Many resume templates also come with the scale rating of your skills, be mindful that it is “ownself rate ownself”. The scales are arbitrary and impossible for recruiters to know how skilled you are. If you think you are competent in certain software or skills, you might want to indicate plainly that you are an expert or (at least) intermediate level.

Show don’t tell – certifications, portfolios or descriptions of accomplishments are always better in demonstrating your skills.

8. References. 

List two references of professionals (ideally relevant to the job) who have a good impression and understanding of your capabilities. As a start, you can always list superiors you’ve worked for on internships or even your professors/lecturers. When listing references, be sure to ask for their permission and let them know you’d like to have them as your references first!

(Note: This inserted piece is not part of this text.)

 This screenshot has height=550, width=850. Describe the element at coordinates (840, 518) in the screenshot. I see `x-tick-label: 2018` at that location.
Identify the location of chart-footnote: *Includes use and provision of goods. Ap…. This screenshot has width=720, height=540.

Step 2: Formatting the resume

There are 3 standard formats: (i) reverse chronological resume, (ii) functional resume, (iii) combination resume.

For fresh graduates, reverse chronological resume is usually the format you’ll need.

Formatting Best Practices

  • For reverse chronological format, list your information from the most recent to the oldest. It is advisable to put a date to the individual experience with month and year (i.e. February 2016 – April 2018)
  • Use point form
  • Keep your Typefaces readable and simple: Arial, Times New Roman, Helvetica are some fonts that will work.
  • Use a style that works for your industry. An application for a job at a bank will look very different than one for a fashion editor. There is more leeway in the creative industries to demonstrate your creativity through your resume. Regardless, the information required in the resume should be more or less the same. 

Always save in PDF 

No matter what programme you edit your resume in, you should always save or export your resume in PDF. It is the most universally accepted format.

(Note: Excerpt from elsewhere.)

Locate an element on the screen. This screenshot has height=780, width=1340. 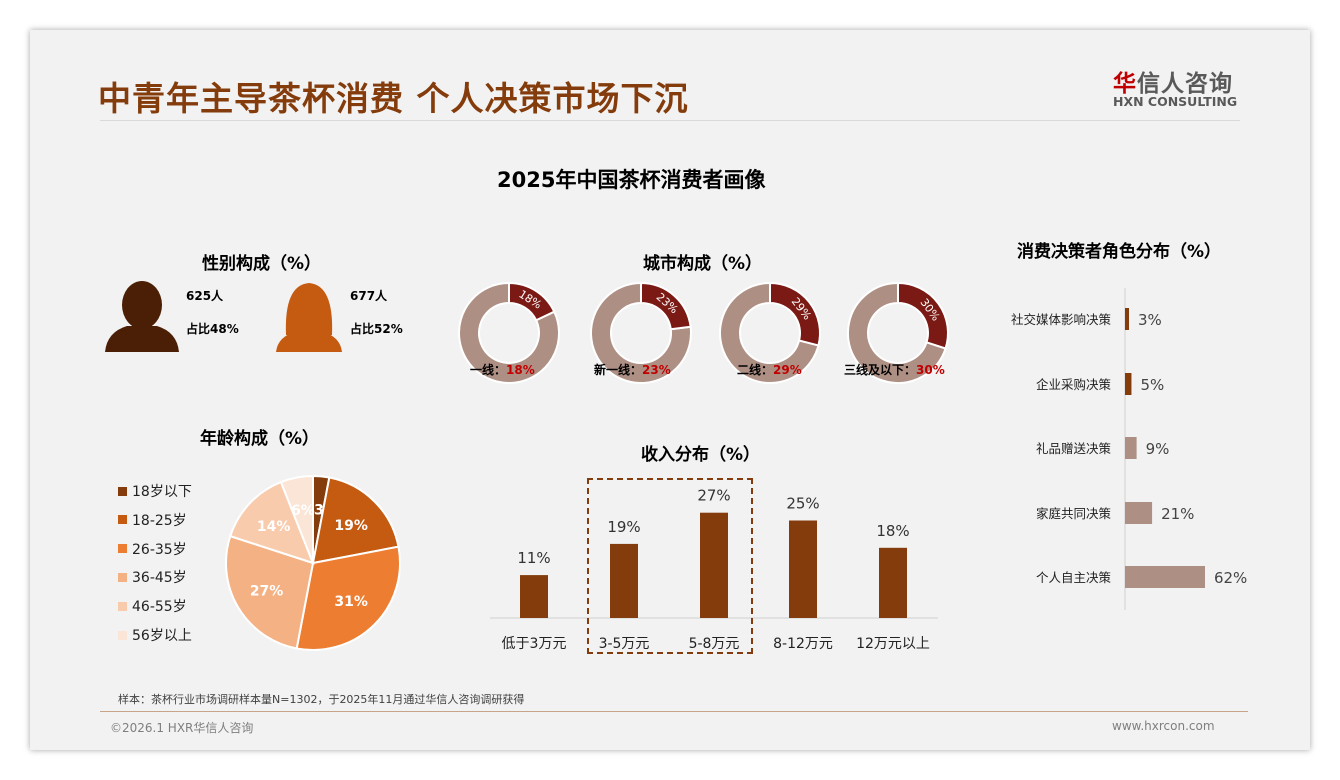
logo-text: 信人咨询 is located at coordinates (1185, 84).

Step 3: Sending out the resume

Even with a stellar resume on hand, it’s probably not going to work if you step on toes when reaching out to hiring managers. Here are some tips:

Cover letter

  • Always include a cover letter as it allows you to tailor your message and showcase your personal tone. Express your reasons for joining the company and how you think you can contribute. Remember, companies hire employees for one reason only: to solve problems.
  • Try to keep it within a few paragraphs as the hiring manager probably has to screen through hundreds of applications.

But where do you place your cover letter?

  • If you are submitting your job application electronically or via email, we recommend putting your cover letter in the PDF with your resume and not written in your email body.
  • This ensures that your cover letter gets passed along with your resume and not dropped when hiring managers or recruiters hand your applications over to the relevant superiors.
  • Do not repeat your cover letter both in the email and the PDF. 

Email etiquette

  • Send out individually. Mass applications are insincere and obvious.
  • Take the time to search for the name of the hiring manager.
  • You really don’t have to suck up.
    • The key is to be professional and polite. Hiring managers receive plenty of pleasantries and niceties everyday. Keep your email short and sweet, your cover letter and resume will do all the talking for you.
    • Something as short and sweet as this will work: “I’d like to apply for the ___ position. Please find my cover letter and resume attached. Thank you and have a nice day.”

At the end of the day, hiring managers are looking for someone who’s a good culture fit with the right skills to solve specific business problems. As long as you find a way to stand out and demonstrate that you’re a good fit, chances are you’ve already got a foot in the door. So, let’s get that job!